Passage to read
____________________
Our apartment isn’t going to get bigger so I’ve been vaguely thinking I should get some sort of hand drum and learn playing that instead, but I have no knowledge of them whatsoever. I do like Indian classical music in a casual sort of way, so I obviously dream of becoming a genius on the tabla in later life.
But, let’s try and walk first, does anyone have any advice about what might be sensible to start on, and / or what to look for in buying something?
Surprisingly good product. It’s actually what I used for the recording posted a few posts back.
Edit: meant to reply to you, @pyatnitski
Tablas are difficult.
https://www.reddit.com/r/drums/comments/7m8tj5/how_hard_is_it_to_play_the_tabla/
Yeah, I guess my dreams of stardom in India were always a long shot. I’m not averse to taking lessons but I can’t claim any particular skill so I’ll put finding a teacher first on the list for that one, if anything.
I think I’ve looked at aerodrums before. Issues were firstly being wary of them as nonsense, but a review here seems reliable. The other is that I’d have to get a windows or macos machine to run them on, it seems (or dual boot etc). I had a quick google about running them on linux, but it seemed unlikely.
My old roommate had a pair and you need to build up muscles in your hands just to make the sounds at all and then practice a ton at making them sound good tonally. It’s much different than hand drumming a djembe or something. Also, Indian music time signatures are pretty complex but that’s probably a good thing to learn anyway. There is a Twitch streamer that plays tablas to modern music requests and he is awesome but I can’t figure out his name right now.
____________________
Try it
Reproduce the part of the hand drum discussion above word for word, starting at "Surprisingly good product." and ending at "Tablas are difficult.".
____________________
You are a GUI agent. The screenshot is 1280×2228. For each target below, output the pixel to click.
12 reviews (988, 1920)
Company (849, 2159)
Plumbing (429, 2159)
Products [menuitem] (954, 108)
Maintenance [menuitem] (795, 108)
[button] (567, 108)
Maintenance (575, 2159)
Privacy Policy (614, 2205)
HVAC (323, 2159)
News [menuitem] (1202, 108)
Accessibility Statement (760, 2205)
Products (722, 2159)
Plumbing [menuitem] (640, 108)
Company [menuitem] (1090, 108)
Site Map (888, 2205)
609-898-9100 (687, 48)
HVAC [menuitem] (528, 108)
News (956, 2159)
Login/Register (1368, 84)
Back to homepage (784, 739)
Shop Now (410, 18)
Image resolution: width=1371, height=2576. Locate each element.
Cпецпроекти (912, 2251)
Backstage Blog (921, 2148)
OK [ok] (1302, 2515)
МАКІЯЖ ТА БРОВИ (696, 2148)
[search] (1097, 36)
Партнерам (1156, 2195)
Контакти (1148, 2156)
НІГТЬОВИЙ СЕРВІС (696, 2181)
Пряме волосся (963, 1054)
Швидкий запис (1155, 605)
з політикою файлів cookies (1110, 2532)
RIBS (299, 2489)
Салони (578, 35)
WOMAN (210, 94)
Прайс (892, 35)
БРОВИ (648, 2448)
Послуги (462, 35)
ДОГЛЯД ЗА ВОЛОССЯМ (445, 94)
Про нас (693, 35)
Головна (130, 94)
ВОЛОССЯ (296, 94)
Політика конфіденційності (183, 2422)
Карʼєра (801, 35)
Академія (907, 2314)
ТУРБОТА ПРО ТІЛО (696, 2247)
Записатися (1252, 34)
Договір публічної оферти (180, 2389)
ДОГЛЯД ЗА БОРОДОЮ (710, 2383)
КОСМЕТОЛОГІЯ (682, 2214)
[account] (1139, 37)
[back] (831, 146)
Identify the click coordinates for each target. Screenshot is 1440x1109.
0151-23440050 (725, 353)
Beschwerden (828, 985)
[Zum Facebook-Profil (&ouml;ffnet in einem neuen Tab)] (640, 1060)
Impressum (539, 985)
____________________
Response
Surprisingly good product. It’s actually what I used for the recording posted a few posts back.
Edit: meant to reply to you, @pyatnitski
Tablas are difficult.